> [Exercise brief]
Reproduce the following material verbatim, line by line, omitting the pictures.

>> start Given information

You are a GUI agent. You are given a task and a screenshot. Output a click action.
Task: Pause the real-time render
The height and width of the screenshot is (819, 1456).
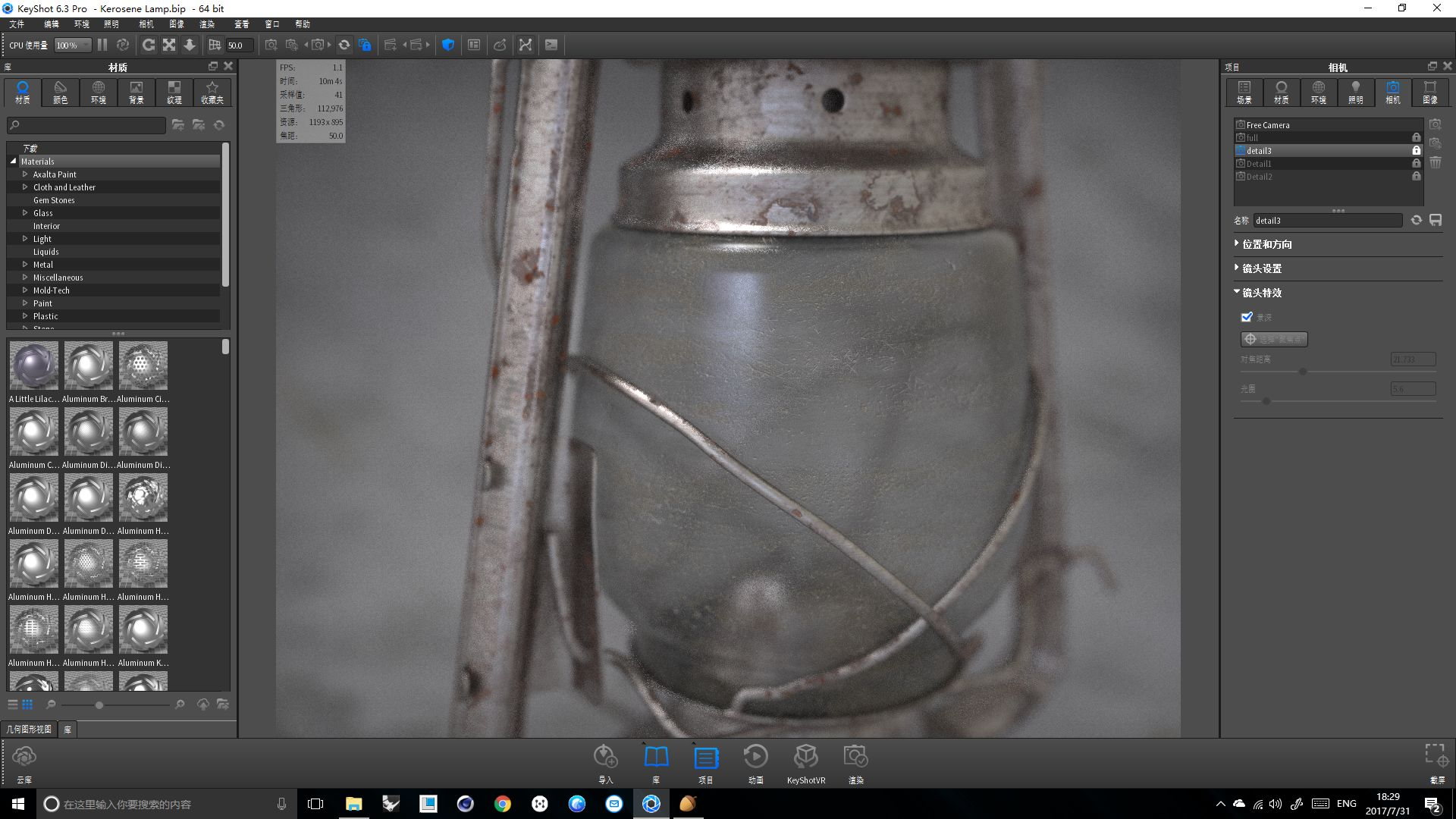pyautogui.click(x=102, y=46)
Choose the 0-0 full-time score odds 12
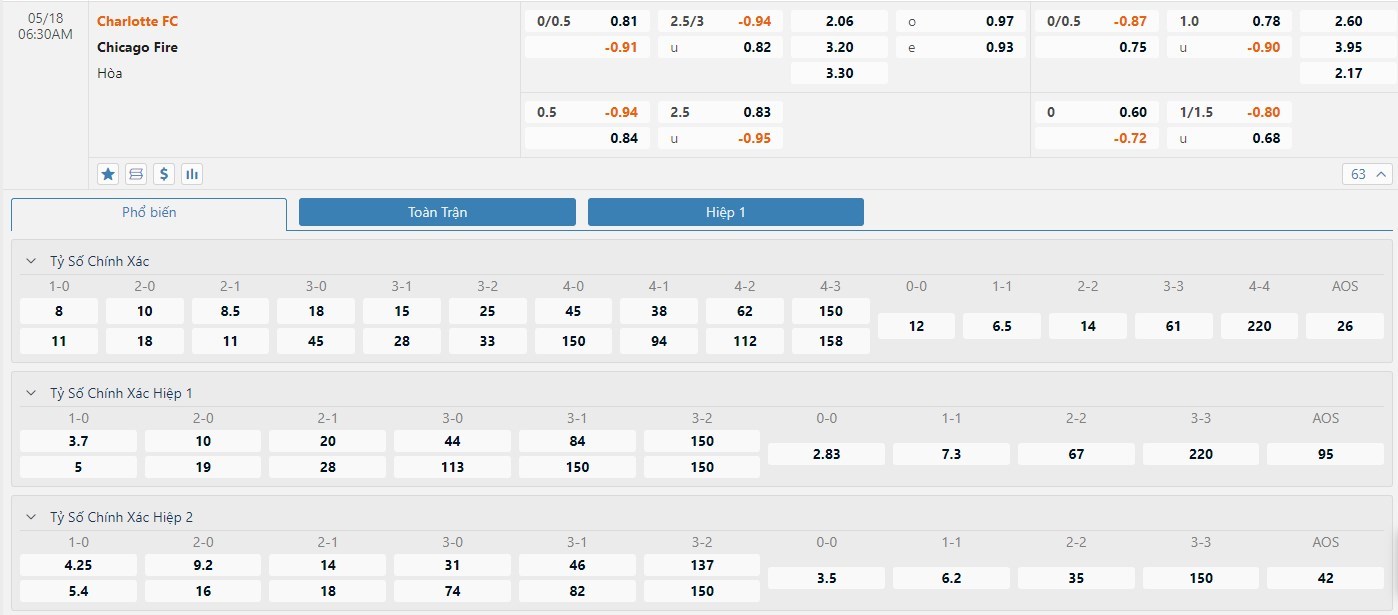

>> end Given information

> [Answer below]
You are a GUI agent. You are given a task and a screenshot. Output a click action.
Task: Pause the real-time render
The height and width of the screenshot is (819, 1456).
pyautogui.click(x=102, y=46)
Choose the 0-0 full-time score odds 12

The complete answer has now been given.